Turman said that there are several other maintenance issues in the jail.

“There are several windows to the outside that are broken out and allow access to the outside of the building,” Turman said. “These windows must be secured to prevent contraband from coming into the jail. There are air vents in the kitchen and several other areas in the facility that are clogged and do not allow proper ventilation of air. These vents need to be replaced with a better vent that will allow it to be cleaned properly. There is a drainage issue in the kitchen and washroom and the fencing material that is located on the upper tier of the inmate area must be repaired or replaced. Inmates are using the metal to make weapons.”

Prisoner clothing is an ongoing issue, Turman said, as well as a shortage of mattresses.

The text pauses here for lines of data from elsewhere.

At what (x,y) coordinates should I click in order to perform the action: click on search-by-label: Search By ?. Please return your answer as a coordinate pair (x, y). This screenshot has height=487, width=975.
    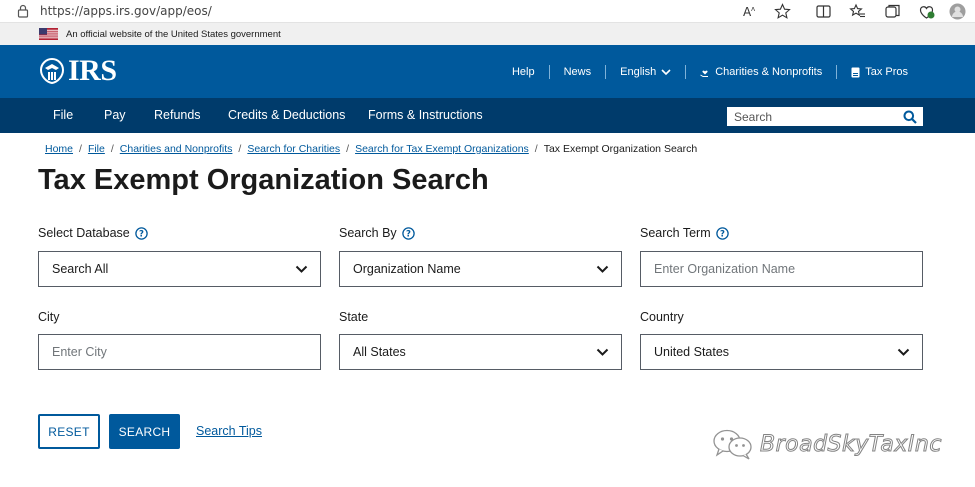
    Looking at the image, I should click on (377, 233). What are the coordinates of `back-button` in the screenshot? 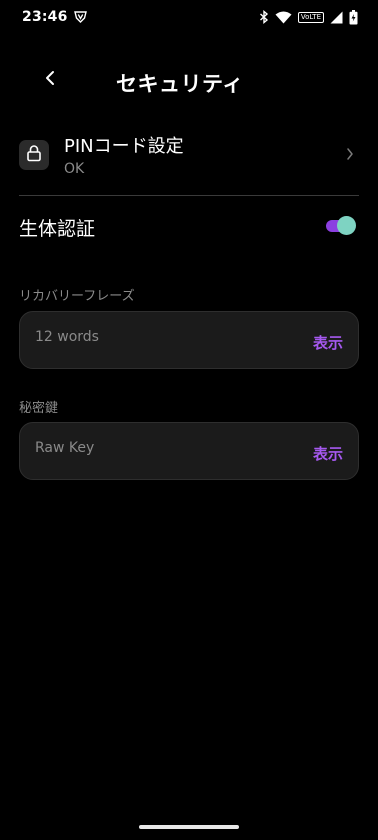 It's located at (50, 80).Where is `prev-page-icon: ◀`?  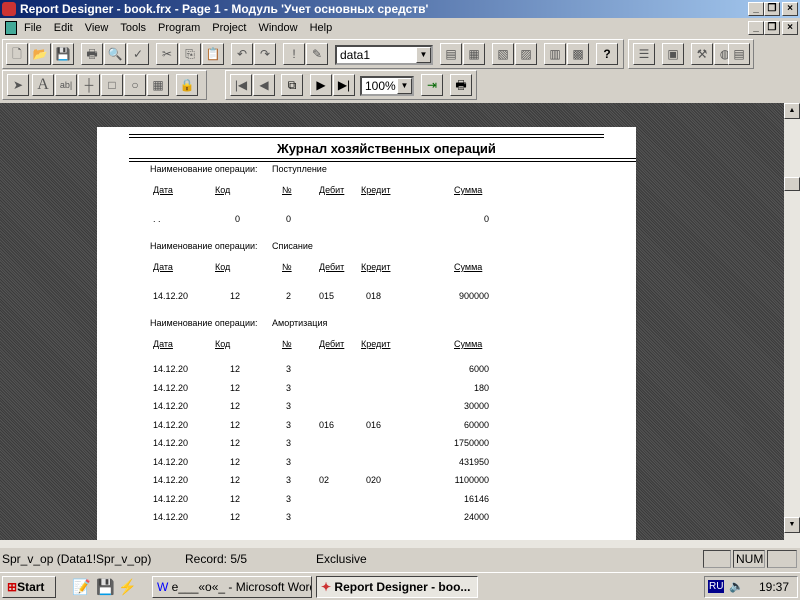 prev-page-icon: ◀ is located at coordinates (264, 85).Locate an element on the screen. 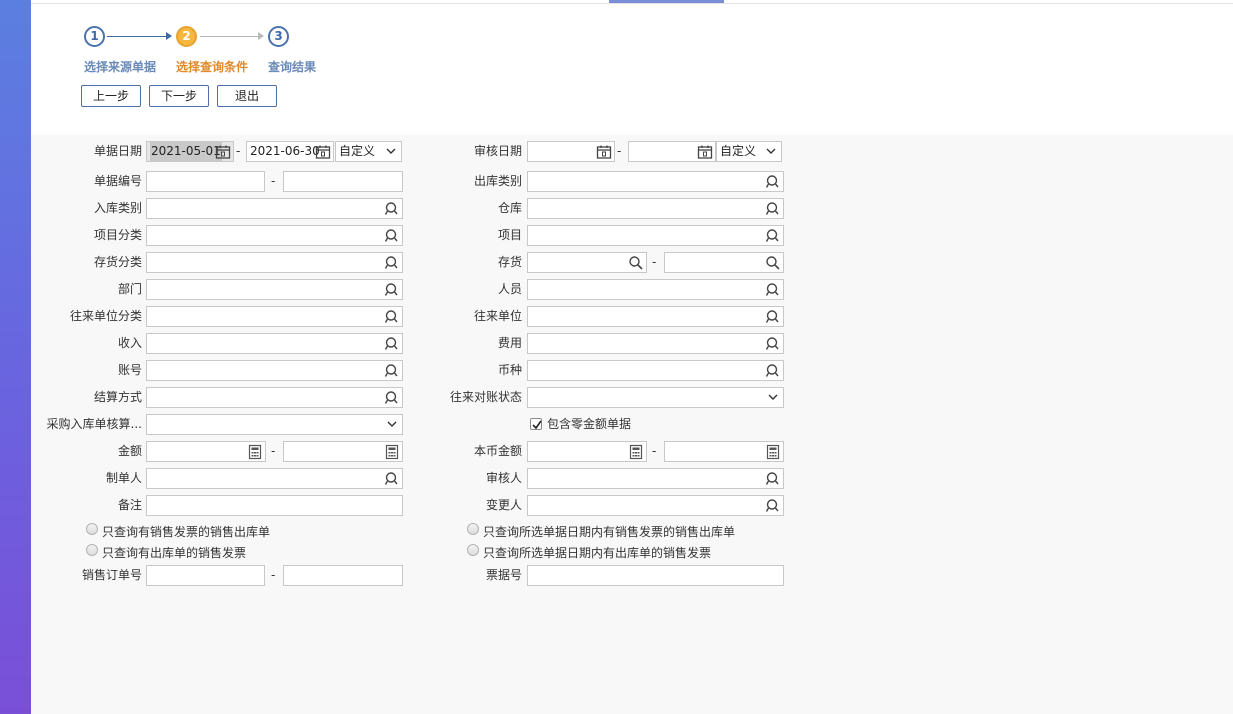  step-2-circle: 2 is located at coordinates (186, 36).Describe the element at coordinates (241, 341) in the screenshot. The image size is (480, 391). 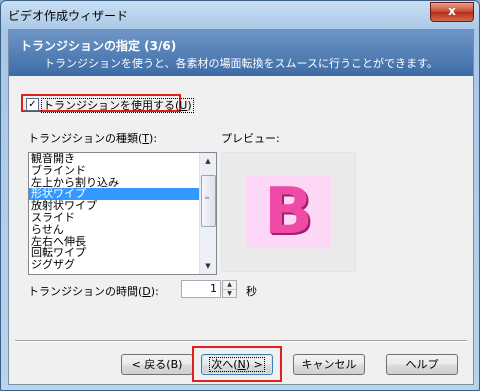
I see `button-separator` at that location.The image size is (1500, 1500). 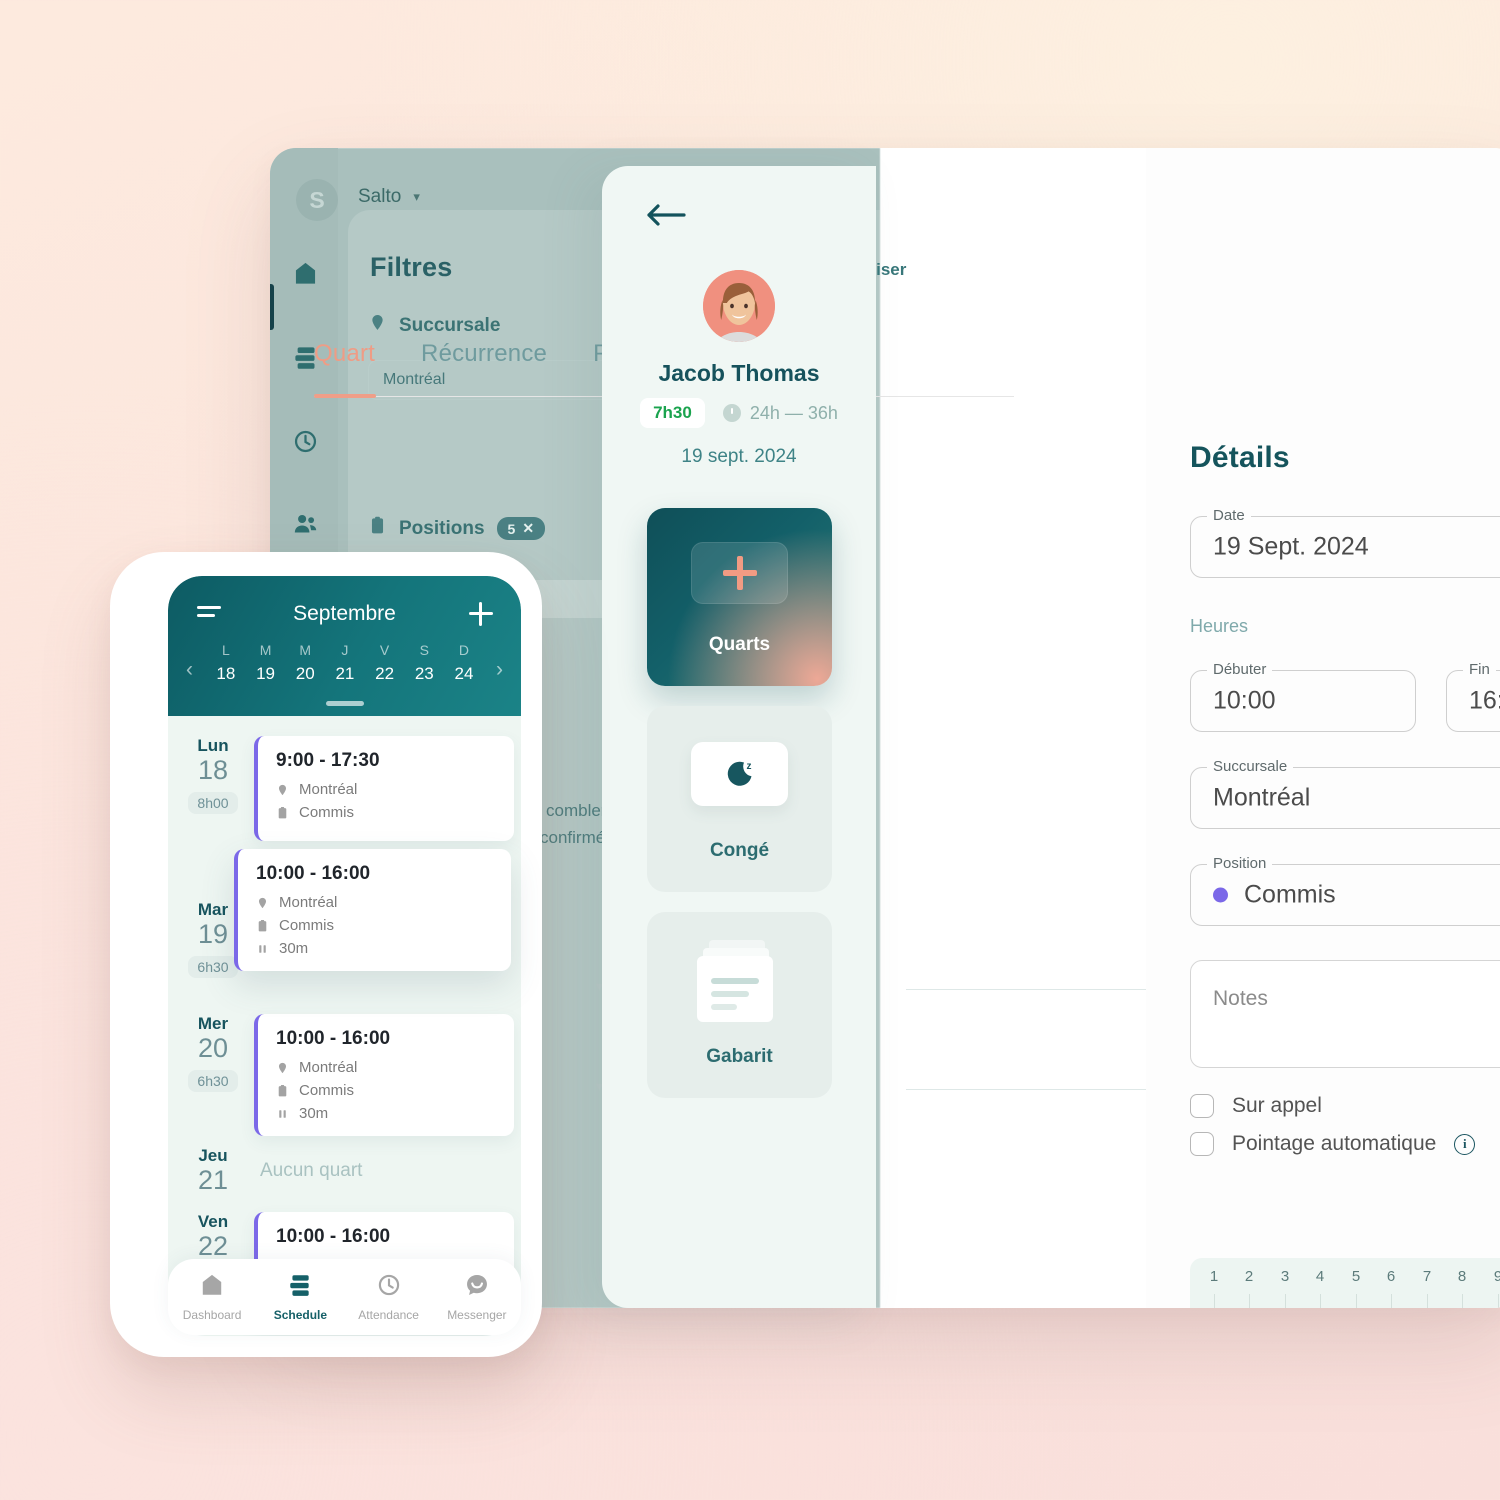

“In the past, inmates were not made to reimburse the county for the damage that they caused to the standard issue mattress,” Turman said. “At this time, the majority of mattresses do not have covers therefore causing unsanitary conditions. The cost of 250 mattresses that would cover all inmates and a few extra would be $12,225.

“Also at this time, there is a shortage of clothing,” he said. “We are looking into different avenues to assess the shortages and we found that at the price of $20 per uniform. It would be adequate. With 500 uniforms of different sizes, it would be $10,000.”

Turman said that instead of being so hard on people, they need to unclench their fists and help them out.

“We are just trying to improve their living conditions,” Turman said. “You can say, ‘Oh, they’re in jail, what do they expect?’ Well, you know, they are human. Everybody in there has a momma and a daddy. They may not care anything about them, but they have a grandmomma or a granddaddy. We have got to stop being so hard on people.”

The Covington County Commission received the letter of the requests and told Turman that they will look over it and discuss it at the next scheduled meeting.